Le indagini lampo della squadra mobile di Palermo, sotto la guida del dirigente Antonio Sfameni, hanno portato in carcere i tre presunti responsabili della sparatoria avvenuta giovedì pomeriggio nel quartiere Montepellegrino. I proiettili, esplosi tra la folla, avevano come obiettivo il trentatreenne Danilo D’Ignoti, ma hanno colpito accidentalmente anche una donna che era appena uscita da una macelleria della zona.

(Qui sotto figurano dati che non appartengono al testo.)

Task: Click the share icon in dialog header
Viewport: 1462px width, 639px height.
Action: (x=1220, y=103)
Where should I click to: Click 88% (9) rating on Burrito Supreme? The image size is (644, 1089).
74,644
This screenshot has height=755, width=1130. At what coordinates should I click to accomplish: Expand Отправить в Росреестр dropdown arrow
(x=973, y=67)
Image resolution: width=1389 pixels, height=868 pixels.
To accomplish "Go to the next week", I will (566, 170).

I fermati per il tentato omicidio di giovedì scorso a Palermo sono Giovanni e Salvatore Gioè e Rosario Sposito. Secondo la ricostruzione della polizia, che ha visionato le immagini delle videocamere di sorveglianza della zona, Sposito e Giovanni Gioè sono arrivati in via Montalbo, luogo dell’aggressione, in moto, e hanno individuato in strada la vittima, Danilo D’Ignoti insieme a un amico. D’Ignoti ha tentato di fuggire e i due l’hanno inseguito sparando e colpendolo alla coscia e ferendo una passante. All’aggressione avrebbe partecipato anche Salvatore Gioè.

La svolta nell’inchiesta è arrivata grazie all’analisi dei filmati di una telecamera di sorveglianza, che ha permesso agli investigatori di stringere il cerchio attorno agli assalitori in tempi brevissimi. I primi due sospettati sono stati fermati all’alba del primo maggio, mentre il terzo uomo è finito in manette ieri mattina. Per tutti e tre la procura ha già presentato richiesta di convalida dei fermi.

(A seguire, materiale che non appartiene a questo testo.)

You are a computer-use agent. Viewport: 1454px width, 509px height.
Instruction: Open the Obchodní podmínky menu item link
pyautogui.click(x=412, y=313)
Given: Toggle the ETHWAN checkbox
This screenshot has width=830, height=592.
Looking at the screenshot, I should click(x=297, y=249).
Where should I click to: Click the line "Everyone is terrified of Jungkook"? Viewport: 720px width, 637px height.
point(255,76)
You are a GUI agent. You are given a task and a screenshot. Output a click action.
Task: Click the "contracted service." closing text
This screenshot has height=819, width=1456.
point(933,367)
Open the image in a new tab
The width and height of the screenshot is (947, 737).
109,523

La ricostruzione del movente sembra ricondurre a una violenta disputa legata a una partita di sostanze stupefacenti non pagata. Gli inquirenti ipotizzano che l’episodio di via Montalbo sia la risposta armata a un’altra intimidazione avvenuta mercoledì sera in via don Minzoni. In quell’occasione, ignoti avevano esploso diversi colpi di kalashnikov contro l’abitazione e l’auto di uno dei giovani ora arrestati. La spedizione punitiva contro D’Ignoti rappresenterebbe dunque un regolamento di conti interno ai circuiti dello spaccio cittadino.

Danilo D’Ignoti, attualmente piantonato all’ospedale Villa Sofia dopo un intervento chirurgico per l’estrazione dei proiettili da una gamba, non è un nome nuovo per le forze dell’ordine. Oltre a precedenti specifici per droga, il suo profilo era emerso anni fa in un’operazione della guardia di finanza contro il mandamento mafioso dell’Acquasanta.

Il contesto in cui è maturato l’agguato rimane sotto la lente d’ingrandimento della direzione distrettuale antimafia. Polizia e carabinieri stanno lavorando per identificare i componenti della cosiddetta banda del kalashnikov, protagonista di quattro raid avvenuti tra i quartieri San Lorenzo, Tommaso Natale e la zona Fiera. Quest’ultima, ricadente nel mandamento di Resuttana, accende i riflettori su dinamiche mafiose in fermento che le autorità stanno cercando di decriptare per evitare un’ulteriore escalation di violenza.